_ZU LÖSENDE AUFGABEN_
1 - Beantworte zum Interview die folgenden Fragen:
(a) Wie viele Einheiten des Smart Electric Drive werden dieses Jahr laut Schmidt voraussichtlich übergeben?
(b) Wie hoch ist die Mietrate des Smart Electric Drive derzeit?
(c) Wie viel Förderung gibt es in Frankreich pro Elektroauto?
2 - Schreib den Abschnitt des Interviews, der mit „Schmidt: Dieses Jahr“ beginnt und mit „schon eine S-Klasse.“ endet, erneut ab und ersetze darin „Nachfrage“ durch „Resonanz“.

_ÜBUNGSTEXT_

Momentan den Smart Electric Drive.
Schmidt: Dieses Jahr werden wir sogar mehr als die geplanten 1.000 Einheiten in Kundenhand übergeben.
 
Wie viel mehr?
Schmidt: Es werden etwa 1.200 bis 1.300, weil die Nachfrage so groß ist. Insgesamt kommen rund 200 nach Deutschland, die Mehrheit in die USA und andere wichtige Märkte im Ausland. Wir haben beim Thema Elektroantrieb schon einen sehr hohen technologischen Stand. Die Marktdurchdringung wird aber eher eine Frage der Kosten. Die Smart Electric Drive-Mietrate liegt zur Zeit noch bei 700 Euro.
 
Dafür bekomme ich fast schon eine S-Klasse.
Schmidt: Deshalb wird die Gretchenfrage sein: Sind die Kunden willig, einen Aufpreis für alternative Antriebe zu zahlen? Die Hersteller können sicher einige wenige Autos subventionieren. Wir sind aber auch der Meinung, dass  der Staat Anreize schaffen sollte, damit es deutlich mehr werden können. Wir starten übrigens 2012 die Serienproduktion des Smart Electric Drive.  
 
Welches Absatzpotenzial sehen Sie ab 2012?
Schmidt: Ein Absatz im niedrigen fünfstelligen Bereich wäre schon ein toller Erfolg! Das ist aber nur eine vage Prognose. Denn sie hängt sehr stark davon ab, wie viel der Kunde bereit ist, für ein Elektroauto zu zahlen. Und wie hoch die Förderungen der Regierung sind. In Frankreich gibt es 5.000 Euro pro Elektroauto. Da wird das relativ einfach sein.

_DATENAUSZUG_
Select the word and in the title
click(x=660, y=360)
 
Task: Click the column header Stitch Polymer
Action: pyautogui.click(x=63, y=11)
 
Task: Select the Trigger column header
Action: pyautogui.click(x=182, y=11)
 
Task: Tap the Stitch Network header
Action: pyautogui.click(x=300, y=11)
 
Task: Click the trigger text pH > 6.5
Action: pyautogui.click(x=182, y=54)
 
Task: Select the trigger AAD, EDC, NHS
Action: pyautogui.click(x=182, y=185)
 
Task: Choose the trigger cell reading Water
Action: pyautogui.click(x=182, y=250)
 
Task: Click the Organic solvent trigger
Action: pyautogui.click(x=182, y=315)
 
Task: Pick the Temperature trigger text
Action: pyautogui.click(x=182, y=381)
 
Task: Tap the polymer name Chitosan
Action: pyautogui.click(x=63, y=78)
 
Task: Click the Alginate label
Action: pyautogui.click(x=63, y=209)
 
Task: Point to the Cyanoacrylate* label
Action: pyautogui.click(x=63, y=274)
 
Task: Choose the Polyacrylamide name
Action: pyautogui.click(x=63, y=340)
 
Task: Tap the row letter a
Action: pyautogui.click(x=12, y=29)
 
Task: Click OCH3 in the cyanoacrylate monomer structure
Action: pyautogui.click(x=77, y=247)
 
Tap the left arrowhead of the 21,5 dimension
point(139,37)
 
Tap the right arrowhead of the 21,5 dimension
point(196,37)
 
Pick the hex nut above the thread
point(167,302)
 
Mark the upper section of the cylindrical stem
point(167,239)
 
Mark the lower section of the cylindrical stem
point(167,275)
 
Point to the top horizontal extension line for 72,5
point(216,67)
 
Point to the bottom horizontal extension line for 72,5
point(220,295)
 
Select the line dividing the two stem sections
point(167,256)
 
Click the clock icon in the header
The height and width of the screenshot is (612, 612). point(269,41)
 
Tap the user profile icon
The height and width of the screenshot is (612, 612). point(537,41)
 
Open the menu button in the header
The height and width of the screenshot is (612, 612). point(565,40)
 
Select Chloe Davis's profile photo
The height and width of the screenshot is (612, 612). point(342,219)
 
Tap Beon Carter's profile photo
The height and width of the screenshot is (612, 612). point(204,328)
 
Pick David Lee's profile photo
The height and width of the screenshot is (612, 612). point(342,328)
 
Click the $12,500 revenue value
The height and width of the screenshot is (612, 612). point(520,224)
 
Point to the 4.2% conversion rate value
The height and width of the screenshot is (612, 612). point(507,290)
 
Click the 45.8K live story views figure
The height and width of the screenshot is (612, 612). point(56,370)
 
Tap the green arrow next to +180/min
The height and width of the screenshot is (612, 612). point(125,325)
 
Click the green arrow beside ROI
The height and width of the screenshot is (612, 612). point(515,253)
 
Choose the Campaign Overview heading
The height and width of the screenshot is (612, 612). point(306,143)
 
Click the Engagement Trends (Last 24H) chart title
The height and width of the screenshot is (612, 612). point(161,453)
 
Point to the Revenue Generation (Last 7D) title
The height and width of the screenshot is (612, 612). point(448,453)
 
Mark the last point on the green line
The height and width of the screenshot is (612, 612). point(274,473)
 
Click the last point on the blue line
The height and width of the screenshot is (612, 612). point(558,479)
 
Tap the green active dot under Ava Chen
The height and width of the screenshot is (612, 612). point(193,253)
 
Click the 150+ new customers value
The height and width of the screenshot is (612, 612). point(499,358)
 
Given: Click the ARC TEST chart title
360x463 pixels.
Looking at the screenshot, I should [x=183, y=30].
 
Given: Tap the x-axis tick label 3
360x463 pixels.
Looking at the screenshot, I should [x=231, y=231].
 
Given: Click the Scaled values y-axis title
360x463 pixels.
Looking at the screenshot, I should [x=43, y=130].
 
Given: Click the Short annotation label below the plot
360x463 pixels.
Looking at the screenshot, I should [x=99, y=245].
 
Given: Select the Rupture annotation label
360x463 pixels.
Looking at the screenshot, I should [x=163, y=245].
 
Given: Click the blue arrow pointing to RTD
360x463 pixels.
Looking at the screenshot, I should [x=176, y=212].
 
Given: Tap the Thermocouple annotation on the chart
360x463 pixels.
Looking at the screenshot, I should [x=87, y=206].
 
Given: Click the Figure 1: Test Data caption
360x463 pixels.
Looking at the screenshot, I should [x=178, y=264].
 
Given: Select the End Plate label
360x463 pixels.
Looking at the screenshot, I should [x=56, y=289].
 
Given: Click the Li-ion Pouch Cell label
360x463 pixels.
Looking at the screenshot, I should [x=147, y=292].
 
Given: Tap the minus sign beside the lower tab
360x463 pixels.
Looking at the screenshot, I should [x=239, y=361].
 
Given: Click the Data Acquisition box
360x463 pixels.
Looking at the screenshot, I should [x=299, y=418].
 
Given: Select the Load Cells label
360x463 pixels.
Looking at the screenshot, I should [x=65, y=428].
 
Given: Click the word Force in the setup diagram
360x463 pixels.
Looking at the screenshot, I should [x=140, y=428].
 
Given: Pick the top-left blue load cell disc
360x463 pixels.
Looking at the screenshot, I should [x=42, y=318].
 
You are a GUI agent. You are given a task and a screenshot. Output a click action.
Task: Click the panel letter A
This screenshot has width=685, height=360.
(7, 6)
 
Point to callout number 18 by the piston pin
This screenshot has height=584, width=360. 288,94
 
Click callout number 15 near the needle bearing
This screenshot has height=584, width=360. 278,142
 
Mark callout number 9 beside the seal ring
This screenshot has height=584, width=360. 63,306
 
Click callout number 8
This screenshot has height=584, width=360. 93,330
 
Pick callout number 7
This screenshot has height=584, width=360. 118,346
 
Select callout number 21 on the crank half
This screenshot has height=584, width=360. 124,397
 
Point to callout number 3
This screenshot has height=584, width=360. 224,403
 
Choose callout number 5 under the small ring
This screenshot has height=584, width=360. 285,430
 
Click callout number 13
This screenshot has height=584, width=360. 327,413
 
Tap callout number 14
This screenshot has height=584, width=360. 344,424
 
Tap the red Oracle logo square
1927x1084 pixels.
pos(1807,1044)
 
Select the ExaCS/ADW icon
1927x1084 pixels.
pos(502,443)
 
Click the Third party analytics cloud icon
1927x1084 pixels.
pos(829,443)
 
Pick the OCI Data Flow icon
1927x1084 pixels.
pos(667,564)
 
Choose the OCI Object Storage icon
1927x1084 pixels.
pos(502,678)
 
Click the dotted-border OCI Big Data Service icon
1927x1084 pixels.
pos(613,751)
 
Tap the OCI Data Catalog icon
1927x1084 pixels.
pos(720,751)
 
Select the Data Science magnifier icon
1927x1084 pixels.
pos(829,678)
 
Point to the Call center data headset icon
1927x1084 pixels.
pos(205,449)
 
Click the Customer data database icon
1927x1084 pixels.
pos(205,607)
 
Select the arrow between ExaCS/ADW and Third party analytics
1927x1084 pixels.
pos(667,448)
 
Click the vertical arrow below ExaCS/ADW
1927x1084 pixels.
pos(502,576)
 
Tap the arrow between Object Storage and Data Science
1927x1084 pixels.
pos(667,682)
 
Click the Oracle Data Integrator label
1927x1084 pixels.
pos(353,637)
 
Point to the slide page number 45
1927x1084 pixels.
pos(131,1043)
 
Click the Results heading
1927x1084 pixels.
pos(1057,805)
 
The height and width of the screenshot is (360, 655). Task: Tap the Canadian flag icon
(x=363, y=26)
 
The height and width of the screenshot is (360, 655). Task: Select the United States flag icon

_ANTWORTEN JE AUFGABE_
1 -
(a) Etwa 1.200 bis 1.300.
(b) 700 Euro.
(c) 5.000 Euro.

2 -
Schmidt: Dieses Jahr werden wir sogar mehr als die geplanten 1.000 Einheiten in Kundenhand übergeben.
 
Wie viel mehr?
Schmidt: Es werden etwa 1.200 bis 1.300, weil die Resonanz so groß ist. Insgesamt kommen rund 200 nach Deutschland, die Mehrheit in die USA und andere wichtige Märkte im Ausland. Wir haben beim Thema Elektroantrieb schon einen sehr hohen technologischen Stand. Die Marktdurchdringung wird aber eher eine Frage der Kosten. Die Smart Electric Drive-Mietrate liegt zur Zeit noch bei 700 Euro.
 
Dafür bekomme ich fast schon eine S-Klasse.